Source records:

|---|

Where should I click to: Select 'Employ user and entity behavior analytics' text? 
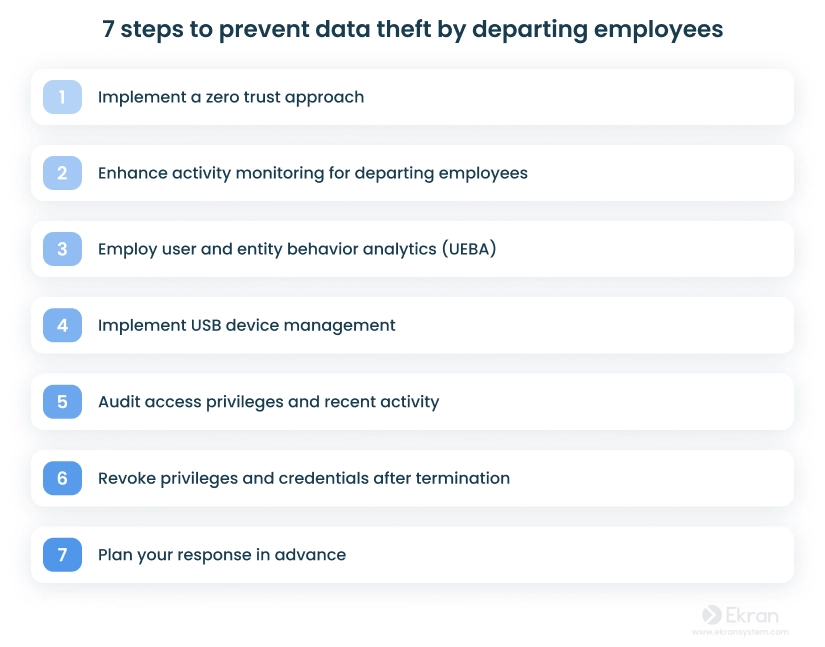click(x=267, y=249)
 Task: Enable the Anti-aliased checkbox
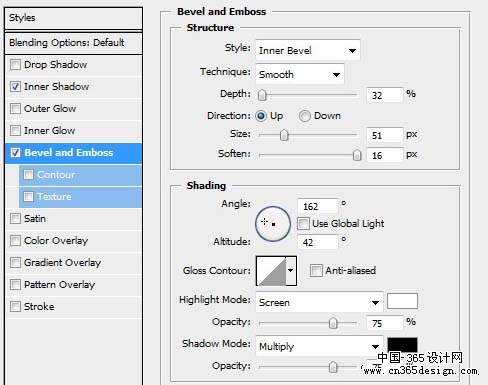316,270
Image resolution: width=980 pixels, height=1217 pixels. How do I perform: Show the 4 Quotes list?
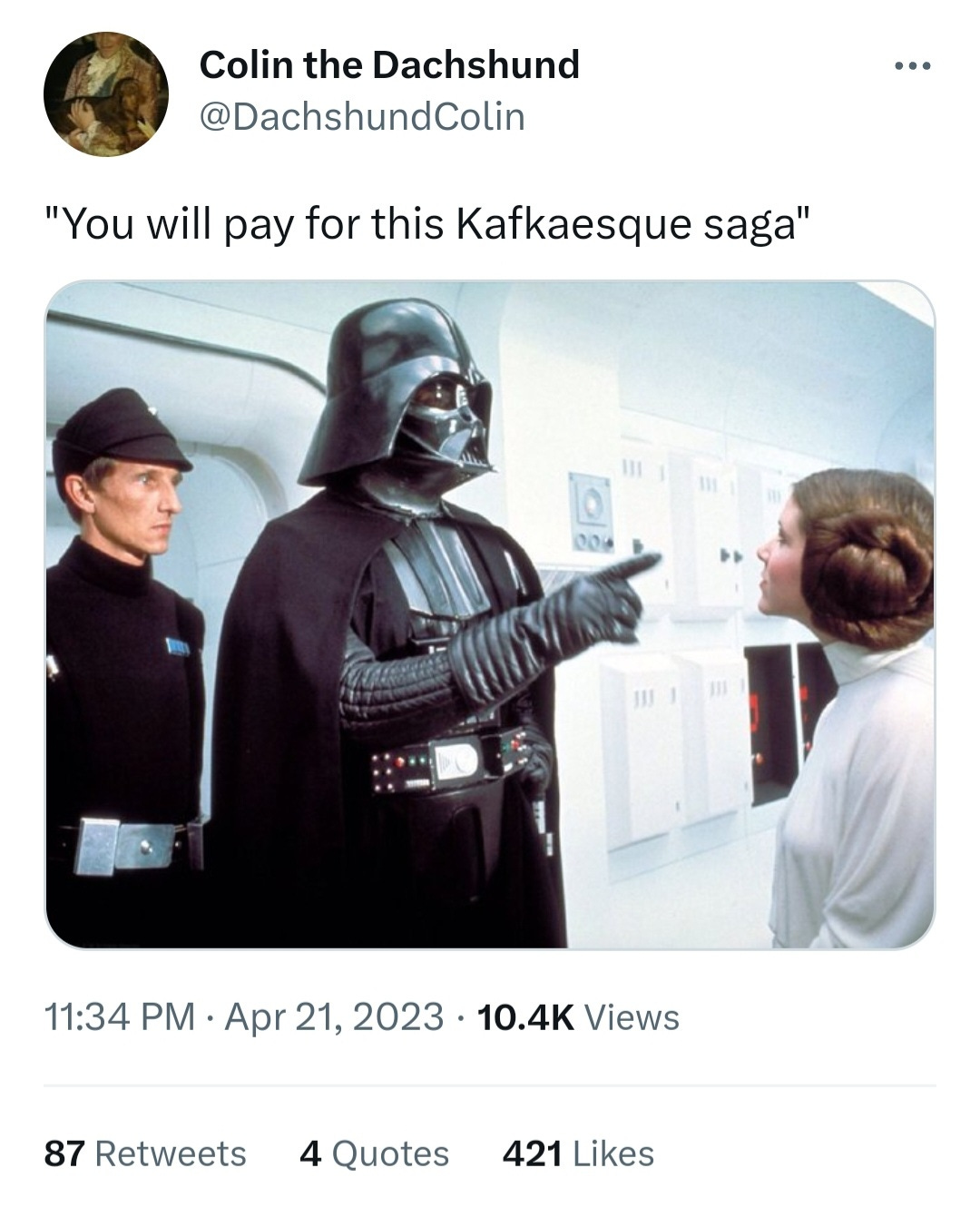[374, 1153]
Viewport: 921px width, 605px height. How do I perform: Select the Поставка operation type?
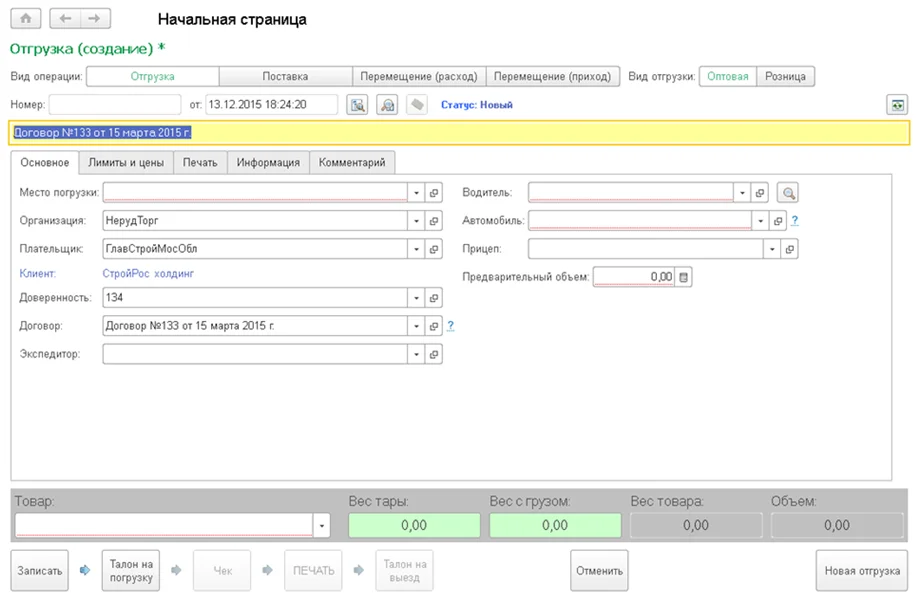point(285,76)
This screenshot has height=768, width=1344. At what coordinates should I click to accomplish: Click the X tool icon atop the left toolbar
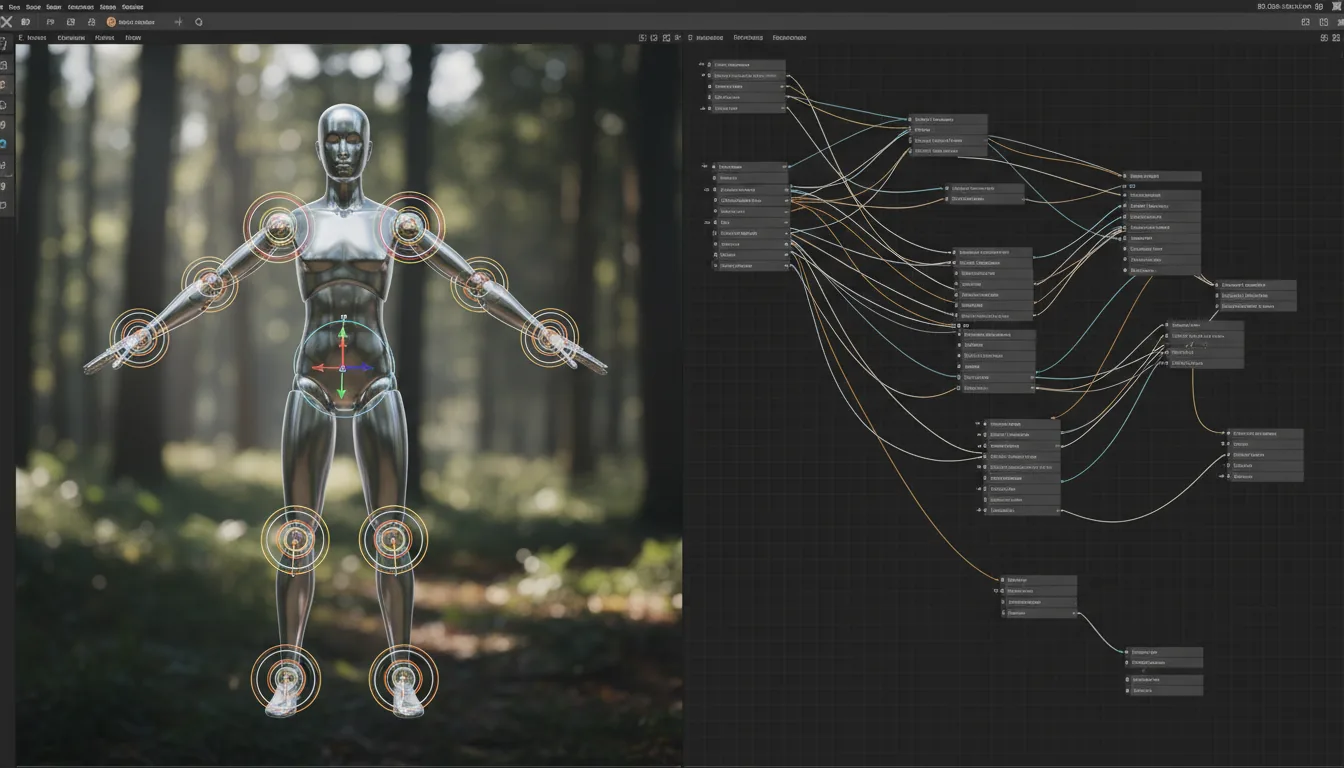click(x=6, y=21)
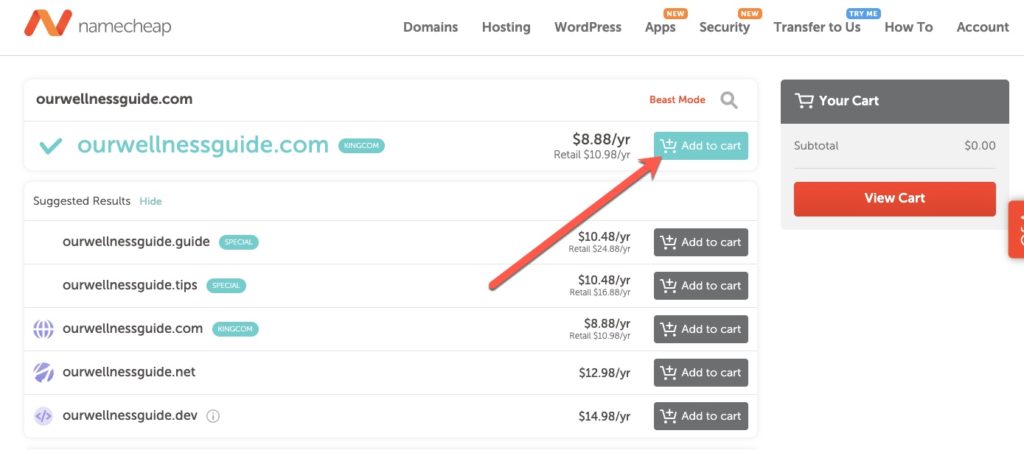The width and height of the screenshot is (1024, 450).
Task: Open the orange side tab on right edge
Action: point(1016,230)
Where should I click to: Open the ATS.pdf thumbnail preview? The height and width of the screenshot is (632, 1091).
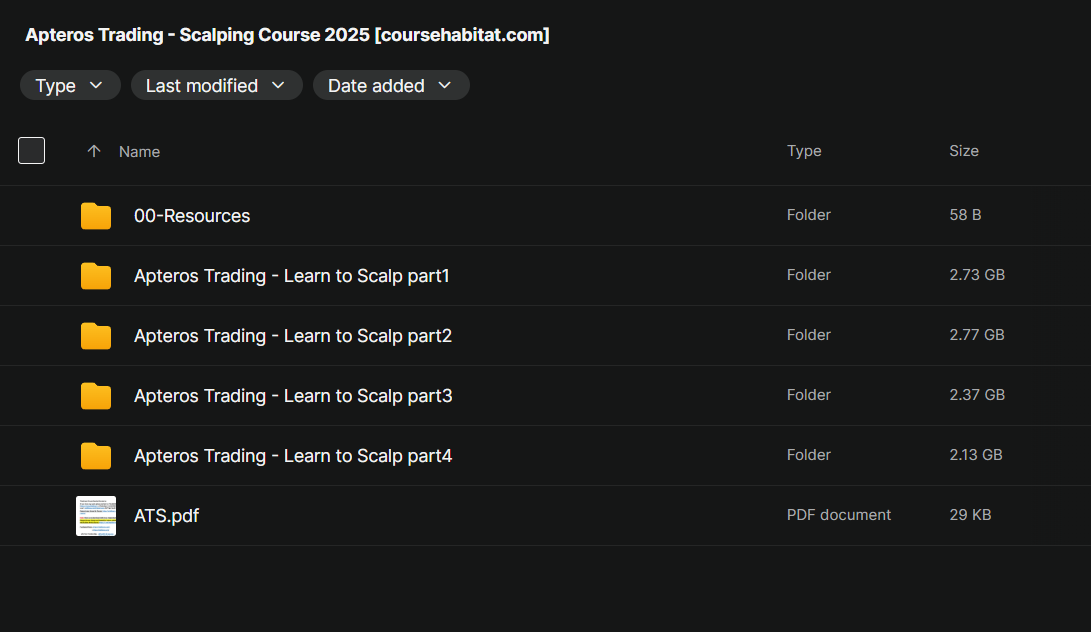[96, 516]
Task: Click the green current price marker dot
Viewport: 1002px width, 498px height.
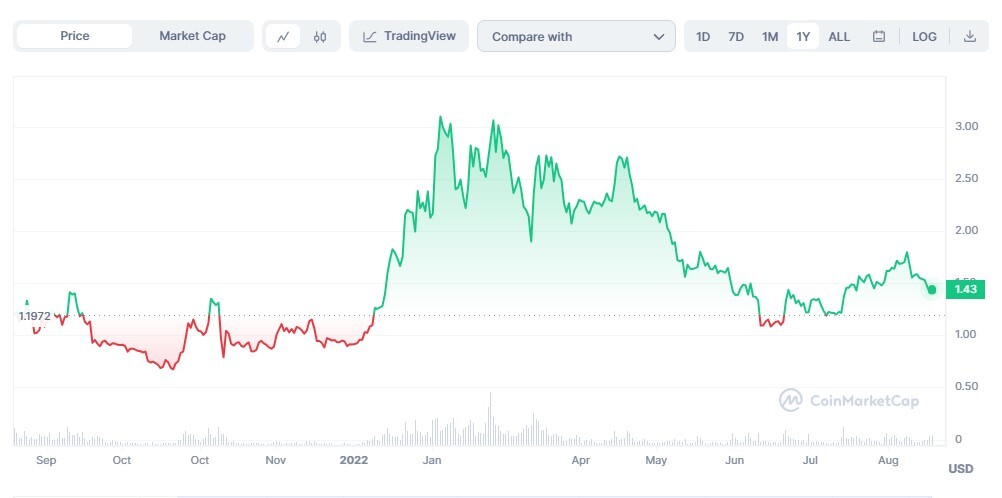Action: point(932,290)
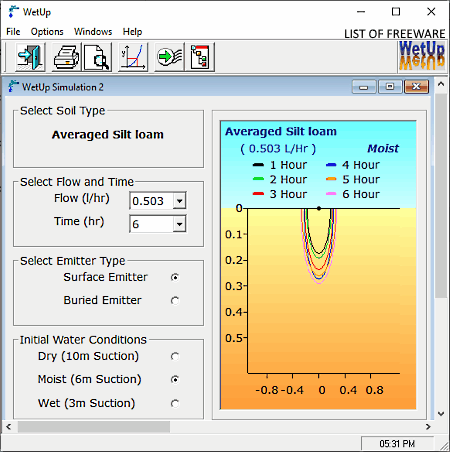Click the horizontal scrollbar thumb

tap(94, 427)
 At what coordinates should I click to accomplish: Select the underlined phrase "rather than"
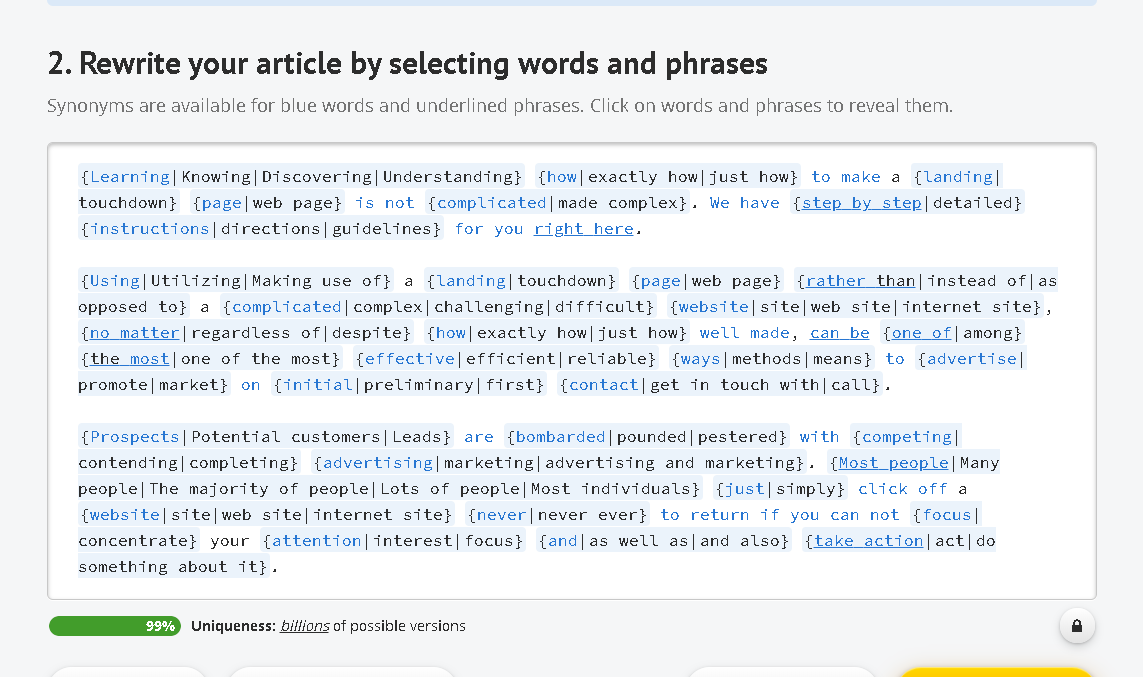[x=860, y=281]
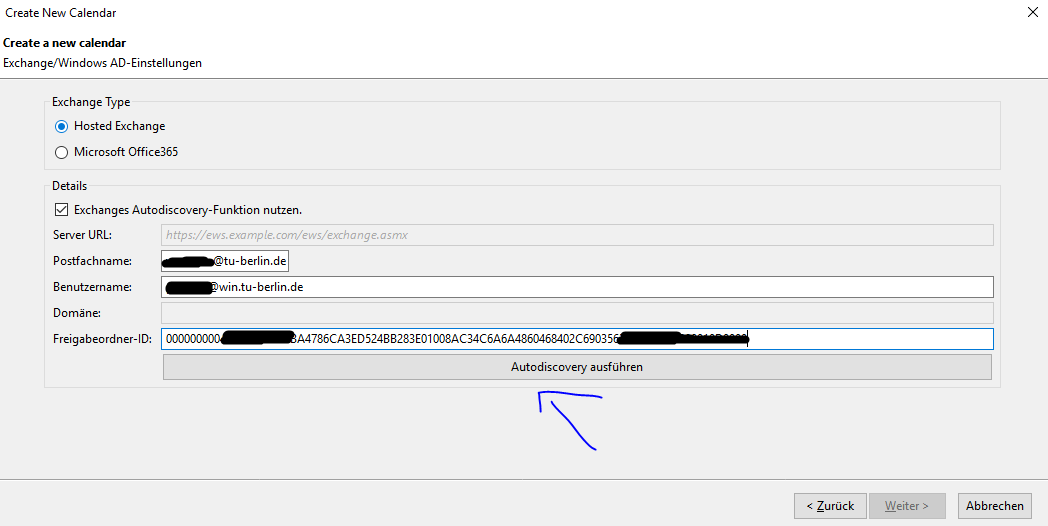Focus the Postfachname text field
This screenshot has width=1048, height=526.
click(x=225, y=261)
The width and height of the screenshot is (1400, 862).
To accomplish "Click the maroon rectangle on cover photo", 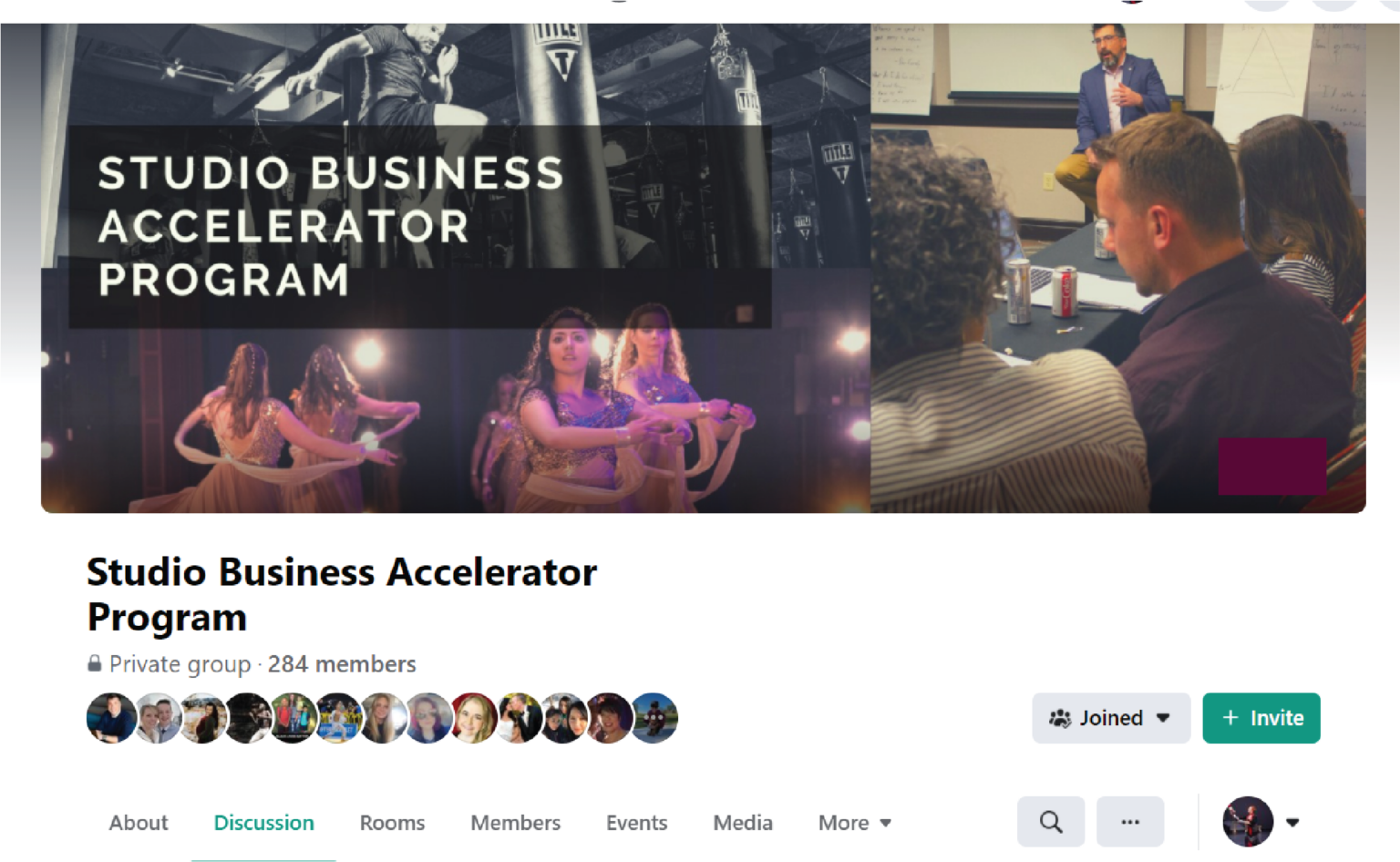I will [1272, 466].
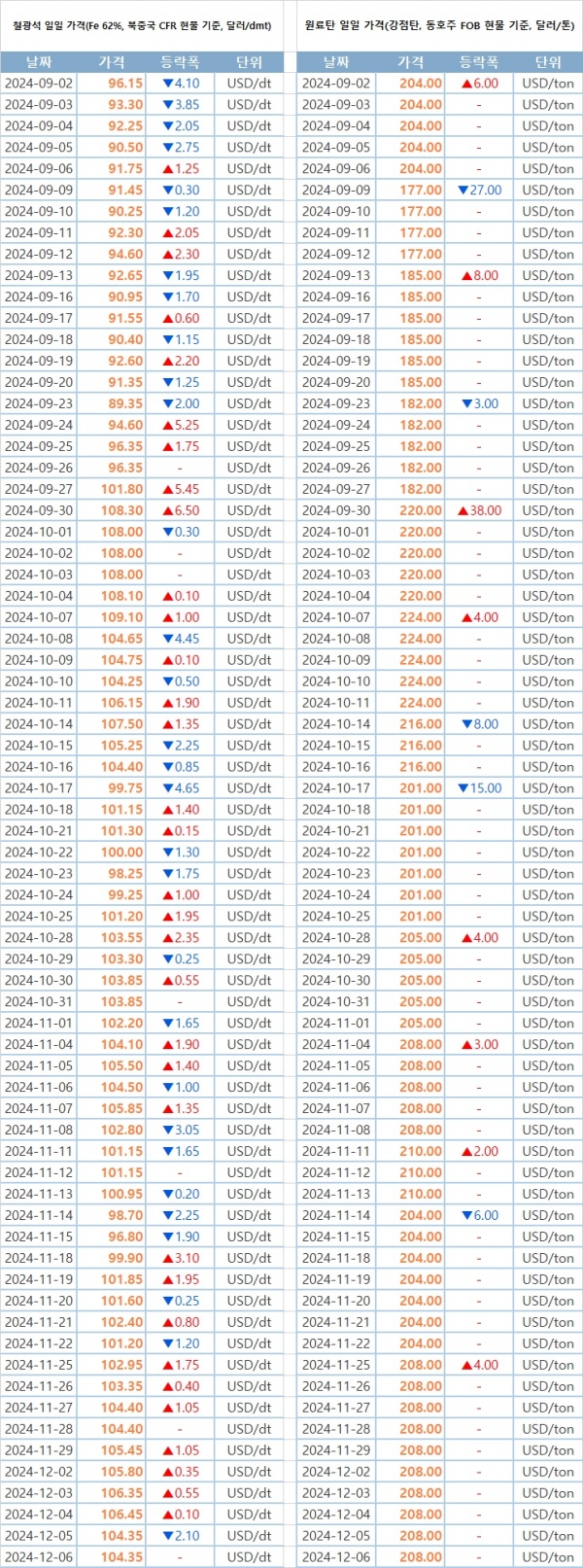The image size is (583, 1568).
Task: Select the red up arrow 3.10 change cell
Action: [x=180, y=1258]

|---|

Given request: Starting at the first of the entries above and going on through the line with "Action: point(1016,230)", switch "checkbox" to "tick box" and write those lines out again with everything else unchanged. Leave the pictures out.

Answer for the task:
Where should I click to: Select 'Employ user and entity behavior analytics' text? 
click(x=267, y=249)
 Task: Enable the Anti-aliased tick box
316,270
Image resolution: width=980 pixels, height=1217 pixels. How do I perform: Show the 4 Quotes list?
[374, 1153]
Viewport: 921px width, 605px height. How do I perform: Select the Поставка operation type?
point(285,76)
This screenshot has height=768, width=1344. At what coordinates should I click to accomplish: Click the X tool icon atop the left toolbar
click(x=6, y=21)
The width and height of the screenshot is (1024, 450).
Task: Open the orange side tab on right edge
Action: point(1016,230)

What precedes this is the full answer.